I backed away, into the living room, and when I turned around, there she was again, even closer to me, barely a foot away. She was shorter than I was but she dominated the room, her white skin and her tatted clothes glowing ethereally. And yet I could not look away.  I could hear her breathing: crackly, short and heavy. I found I could not stop staring at her. From here I saw blackened veins under her skin, and her mouth was definitely stitched. The vast emptiness where her eyes were still looked no more defined. 

She opened her mouth to speak, and the stitches tore apart. A tired groan escaped, but it sounded almost electronic. She tilted her head again and continued to groan, approaching me. I did not back away, though. She stopped when she was only two or three inches away from me.
   
   “What do you want?” I said. I kept my eyes focused on the tiny glimmers in her eyes. “I’m not afraid of you.” I was not lying.

She groaned louder, and it sounded more tortured than ever, like a piece of machinery breaking under pressure. The sound began to rattle. Rat-a-tata-ta. It became deafening, but I did not flinch. Instead I sat down. She appeared next to me, her gaze never once leaving mine. Her smile was back.

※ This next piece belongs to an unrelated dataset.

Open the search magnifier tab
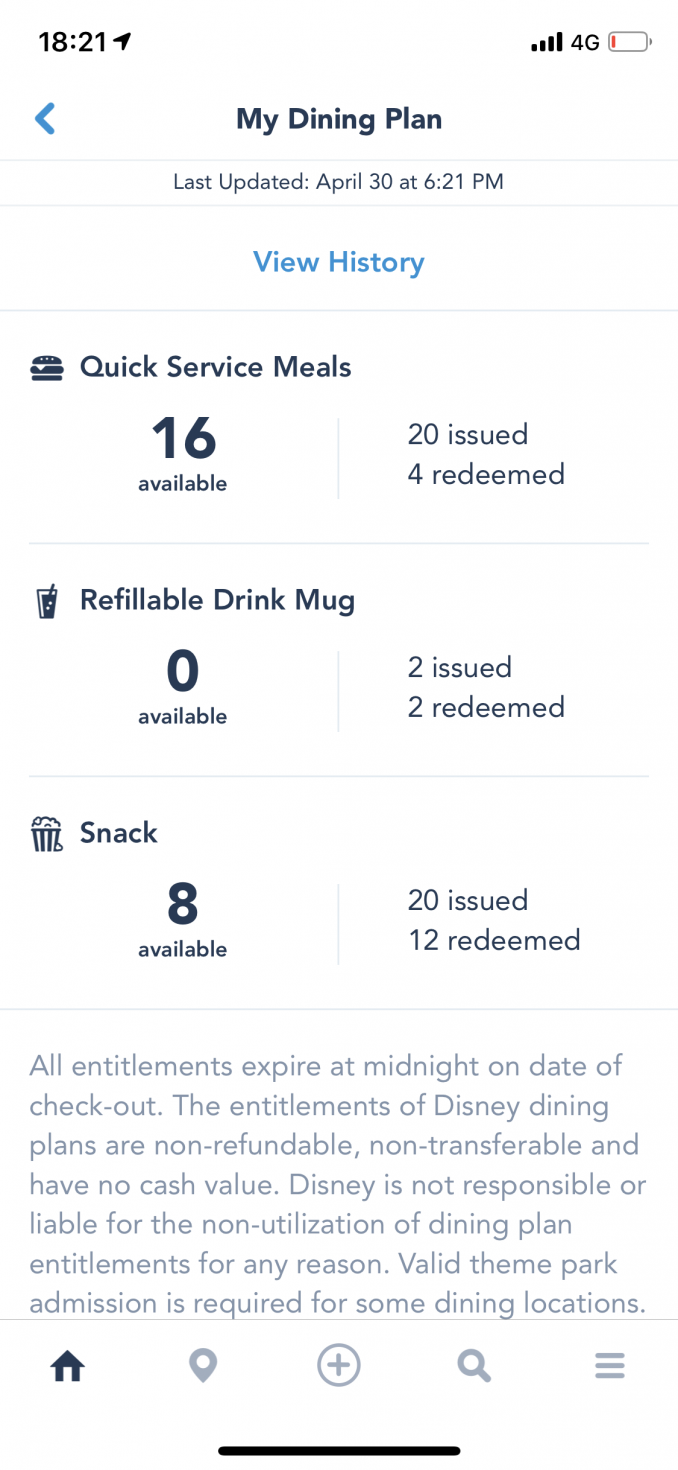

   “I was wrong,” I said. That was true. I had been wrong. I had made some very wrong choices. Choices which seemed right at the time. What I had thought to be simple supply-and-demand had torn a country apart and left countless places in ruin. I had been so very wrong. 

   “I have seen far worse than you. And that is all my fault.” In the villages, where the dead outnumbered the living and the living barely were as such, I had come. There was not much to do to change what had happened from my choices, but I tried. “I saw everyone,” I said, “and I offered everything. It had not been enough, but it was all I could do.”

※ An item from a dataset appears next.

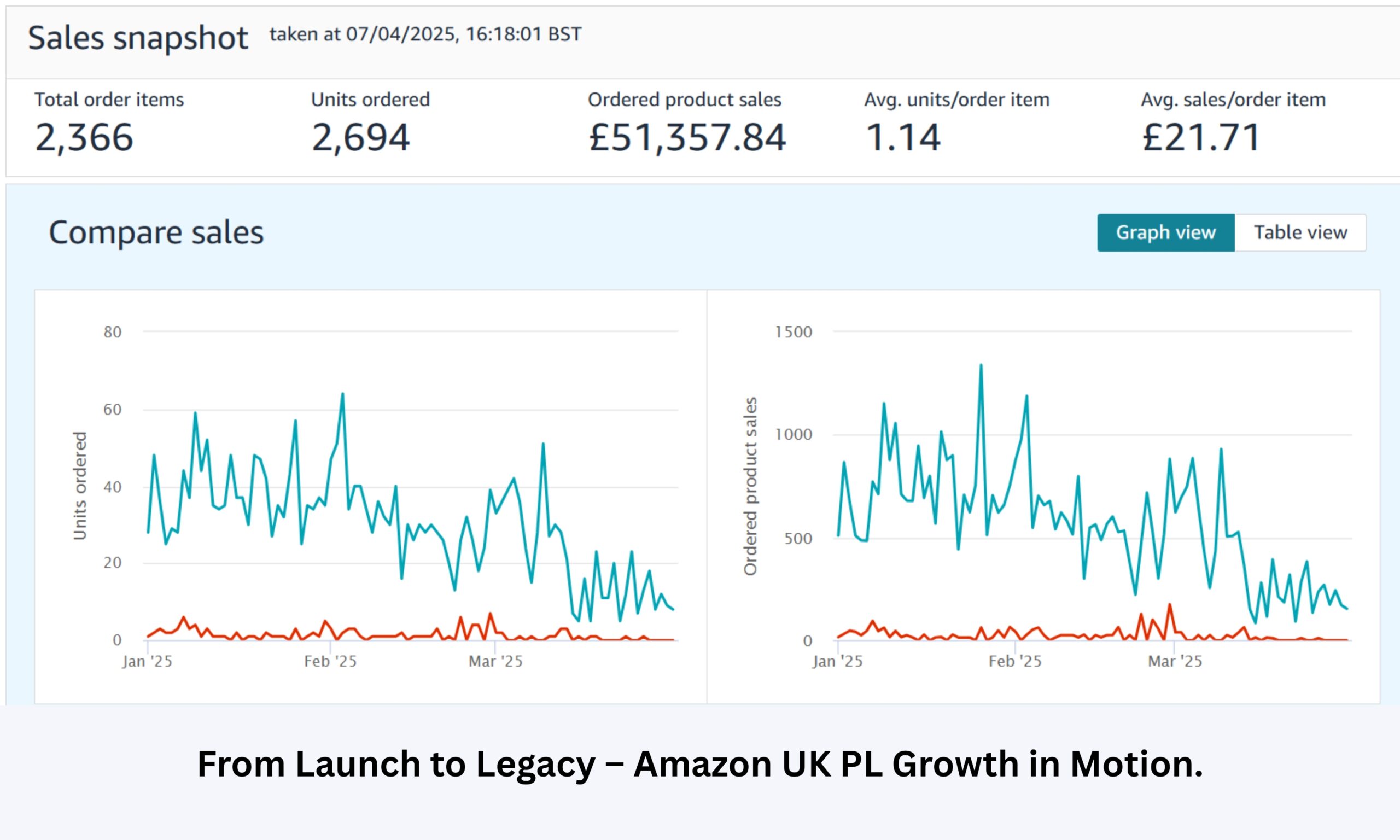Click the £51,357.84 Ordered product sales figure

   Her skin began to bleed, and her white clothes were very quickly turning a deep red. She stared at me and began to scream again and all I could do was watch her. She was close to me than ever.
I could smell the stale air of dirt on her. The sound of her machine screams filled my head. She was all I could see and, not knowing what to do, took her in my arms. She was cold, near frozen. “I’m sorry,” I said. As I held her, her screaming softened, and, at least for that very small moment, stopped.